One interviewed student said, “There are different degrees of roasting. On one hand there can be very subtle and gentle roasts that might offend the most sensitive people. However, the repetition of these roasts often are able to get to people. Like it might be gentle by itself, but in repetition might add up. On the other hand, there are more aggressive roasts in which one could get truly hurt.”

Roasting is usually thought to differ from bullying by this “poking fun” and having fun instead of actively attacking somebody and intending to harm them. The victim is usually being roasted by their friends and they’re having fun in roast sessions or they bring it upon themselves intentionally. Nobody wants to get bullied, but some people interviewed enjoy getting roasted.

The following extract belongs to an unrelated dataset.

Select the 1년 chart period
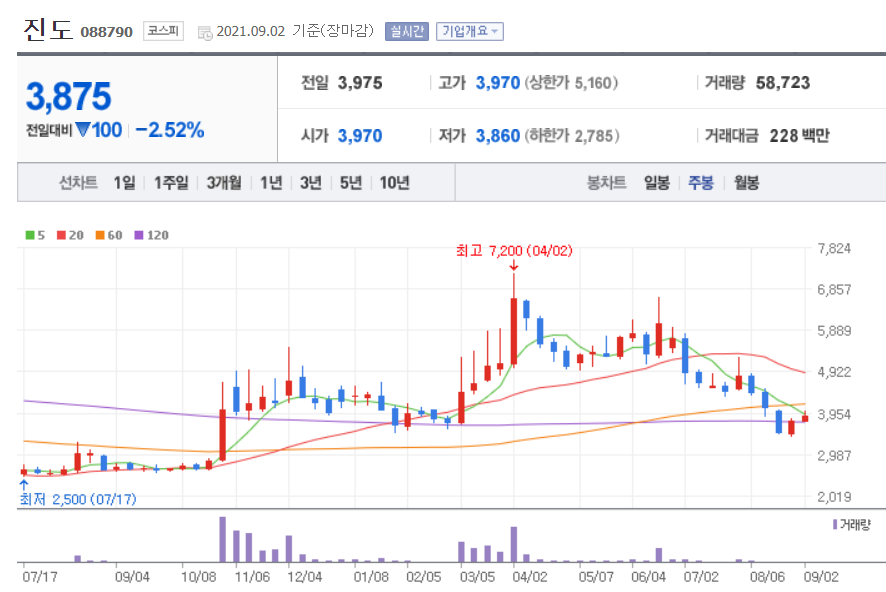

“It depends on the circumstances,” said another student. “Two close friends could say really borderline stuff about each other and just laugh it off. But other people who are not as close might be offended things like that, and consider it as crossing the line. It really depends because I’ve heard of people who ask to be roasted online.” When asked where the line is, this students replied, “When the person stops taking it as a joke and thinks it is actually mean. When the person getting roasted no longer wants to participate and/or voices concerns.”

As time goes on, our definitions of roasting may evolve. But we should be cautious about allowing borderline behavior to tip over to really bad behavior, maybe even H.I.B.

Roasting may be popular amongst some for now, but it can often get very personal, even between the best of friends.